Red tide occurring in greater St. Helena Bay region

Posted by Imogen Searra on 18 January 2021

A destructive red tide has emerged in the waters of Elands Bay on the West Coast. The tide occurs when a damaging algal bloom flourishes, causing various marine species to wash ashore. These include rock lobsters, octopus, white mussels and a number of fish species.

eland's bay, beach

The Southern end of Eland’s Bay has only privately owned houses on partially tarred roads that eventually lead down to the beach. Photo by Adriaan Louw/ Getaway Gallery.

Red tides are a natural phenomenon in coastal waters caused by a dense accumulation of microscopic algae. Some of the algal species are harmful because they contain toxins, which are poisonous to humans.

The Department of Environment, Forestry and Fisheries said in a statement that conditions are not favourable as a North Westerly wind is keeping the algal bloom concentrated in the bay.

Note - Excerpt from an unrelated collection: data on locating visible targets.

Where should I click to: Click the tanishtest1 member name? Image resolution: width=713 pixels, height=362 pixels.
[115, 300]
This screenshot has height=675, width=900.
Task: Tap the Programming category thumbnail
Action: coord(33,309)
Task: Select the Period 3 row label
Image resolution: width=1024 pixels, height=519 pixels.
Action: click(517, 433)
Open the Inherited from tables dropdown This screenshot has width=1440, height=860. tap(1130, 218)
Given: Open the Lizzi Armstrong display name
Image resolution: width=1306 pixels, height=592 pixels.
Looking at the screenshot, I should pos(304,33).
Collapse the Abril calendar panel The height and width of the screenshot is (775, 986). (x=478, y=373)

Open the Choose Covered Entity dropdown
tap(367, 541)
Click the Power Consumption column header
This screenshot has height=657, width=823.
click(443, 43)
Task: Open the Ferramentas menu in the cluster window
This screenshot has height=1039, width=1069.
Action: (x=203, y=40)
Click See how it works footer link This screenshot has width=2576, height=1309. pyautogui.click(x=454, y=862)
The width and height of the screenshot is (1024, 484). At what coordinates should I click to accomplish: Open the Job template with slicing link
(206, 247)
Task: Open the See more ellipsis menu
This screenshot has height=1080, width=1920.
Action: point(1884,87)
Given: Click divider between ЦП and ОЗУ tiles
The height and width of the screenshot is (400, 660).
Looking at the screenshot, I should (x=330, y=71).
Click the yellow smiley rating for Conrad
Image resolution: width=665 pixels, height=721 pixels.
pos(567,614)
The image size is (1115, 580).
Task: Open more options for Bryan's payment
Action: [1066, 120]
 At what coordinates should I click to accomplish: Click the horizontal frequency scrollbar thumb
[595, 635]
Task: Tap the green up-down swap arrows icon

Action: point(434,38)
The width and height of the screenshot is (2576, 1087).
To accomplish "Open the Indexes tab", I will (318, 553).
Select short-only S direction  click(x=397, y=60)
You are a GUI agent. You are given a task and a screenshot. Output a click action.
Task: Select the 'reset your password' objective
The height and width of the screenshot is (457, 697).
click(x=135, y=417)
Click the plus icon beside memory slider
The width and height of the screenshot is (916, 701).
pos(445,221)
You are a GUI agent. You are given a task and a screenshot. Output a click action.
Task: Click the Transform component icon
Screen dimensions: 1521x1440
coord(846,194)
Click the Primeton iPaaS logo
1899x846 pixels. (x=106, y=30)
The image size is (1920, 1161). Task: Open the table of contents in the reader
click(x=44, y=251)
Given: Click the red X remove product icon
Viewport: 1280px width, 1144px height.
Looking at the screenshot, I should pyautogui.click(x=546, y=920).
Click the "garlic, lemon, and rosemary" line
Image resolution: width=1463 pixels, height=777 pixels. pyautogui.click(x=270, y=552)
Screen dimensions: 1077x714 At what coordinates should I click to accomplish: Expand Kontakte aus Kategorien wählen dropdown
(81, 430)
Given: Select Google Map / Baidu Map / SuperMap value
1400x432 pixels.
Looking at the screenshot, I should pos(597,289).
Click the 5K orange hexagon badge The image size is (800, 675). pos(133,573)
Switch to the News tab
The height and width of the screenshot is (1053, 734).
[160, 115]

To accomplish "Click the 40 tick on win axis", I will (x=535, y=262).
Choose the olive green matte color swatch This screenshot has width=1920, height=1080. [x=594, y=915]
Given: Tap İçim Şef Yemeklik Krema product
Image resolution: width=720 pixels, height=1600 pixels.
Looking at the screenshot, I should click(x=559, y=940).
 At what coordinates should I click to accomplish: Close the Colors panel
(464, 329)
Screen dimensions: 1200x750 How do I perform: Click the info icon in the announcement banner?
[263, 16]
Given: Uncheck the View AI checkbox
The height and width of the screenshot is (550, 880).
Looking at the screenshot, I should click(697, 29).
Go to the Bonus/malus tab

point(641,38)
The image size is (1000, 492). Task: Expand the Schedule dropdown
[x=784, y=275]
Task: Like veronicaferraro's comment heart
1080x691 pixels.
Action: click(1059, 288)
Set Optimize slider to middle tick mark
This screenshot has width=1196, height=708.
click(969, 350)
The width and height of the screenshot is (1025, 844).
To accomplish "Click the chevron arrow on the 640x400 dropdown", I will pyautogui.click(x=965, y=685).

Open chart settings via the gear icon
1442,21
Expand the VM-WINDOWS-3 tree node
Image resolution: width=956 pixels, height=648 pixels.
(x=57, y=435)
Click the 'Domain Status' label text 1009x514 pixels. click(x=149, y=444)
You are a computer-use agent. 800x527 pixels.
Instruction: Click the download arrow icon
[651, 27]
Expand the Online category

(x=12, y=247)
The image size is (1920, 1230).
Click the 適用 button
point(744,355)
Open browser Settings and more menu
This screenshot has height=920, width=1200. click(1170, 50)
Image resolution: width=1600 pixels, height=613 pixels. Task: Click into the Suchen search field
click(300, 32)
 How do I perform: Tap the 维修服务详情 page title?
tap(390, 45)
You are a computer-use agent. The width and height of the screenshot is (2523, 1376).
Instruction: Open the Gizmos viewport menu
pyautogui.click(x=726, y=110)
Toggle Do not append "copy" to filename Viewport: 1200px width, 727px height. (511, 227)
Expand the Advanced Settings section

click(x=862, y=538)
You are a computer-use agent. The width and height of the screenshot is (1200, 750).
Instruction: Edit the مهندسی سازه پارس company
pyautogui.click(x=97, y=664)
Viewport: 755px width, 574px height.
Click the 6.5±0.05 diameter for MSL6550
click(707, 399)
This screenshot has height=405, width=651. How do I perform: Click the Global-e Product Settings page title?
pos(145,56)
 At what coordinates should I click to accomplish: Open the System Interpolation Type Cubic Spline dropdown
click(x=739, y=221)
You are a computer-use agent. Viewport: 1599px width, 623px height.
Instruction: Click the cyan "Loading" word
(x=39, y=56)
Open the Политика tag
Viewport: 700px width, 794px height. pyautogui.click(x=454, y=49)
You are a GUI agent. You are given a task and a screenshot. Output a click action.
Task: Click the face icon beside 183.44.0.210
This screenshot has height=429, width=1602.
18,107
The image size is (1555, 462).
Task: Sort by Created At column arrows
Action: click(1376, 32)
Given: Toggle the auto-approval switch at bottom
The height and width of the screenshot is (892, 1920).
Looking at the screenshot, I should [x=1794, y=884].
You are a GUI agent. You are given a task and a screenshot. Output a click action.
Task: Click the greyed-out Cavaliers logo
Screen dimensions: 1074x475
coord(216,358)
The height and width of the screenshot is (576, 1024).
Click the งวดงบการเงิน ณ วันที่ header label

‘Red Tides are particularly common in the productive West coast upwelling regions, such as the Benguela, California, Humboldt, Canary and Somali upwelling systems. In the Benguela upwelling region off the West Coast of Southern Africa,’ said the Department in a Tweet.

‘Notwithstanding the Red Tides, West coast rock lobster catches are still good and this indicates that oxygen levels are still high. The new moon spring tide occurred 2 days ago, thus limiting the possibility of a mass stranding within the next 10 days,’ said the Department.

A Situation Yellow alert was issued in terms of the West Coast Rock Lobster Contingency Plan. All government role-players were placed on standby by the Department too.

‘In terms of the Contingency Plan, the Department of Environment, is the lead department, supported by the following organs of state: West Coast District Municipality, Cederberg Municipality, South African Police Services, SANDF and Western Cape Provincial Administration. These role-players are currently preparing for a Situation Red because beaching has taken place and there is a possibility that there may be beaching in excess of 10 tons at a single or multiple localities in the area,’ continued the statement.

Red tides have previously occurred in summer and late summer. The situation now has seen an accumulation of a large red tide in the greater St. Helena Bay region over the past few weeks. The phytoplankton bloom currently extends 50-60 kilometres in the vicinity of Elands Bay, Lambert’s Bay and Doring Bay.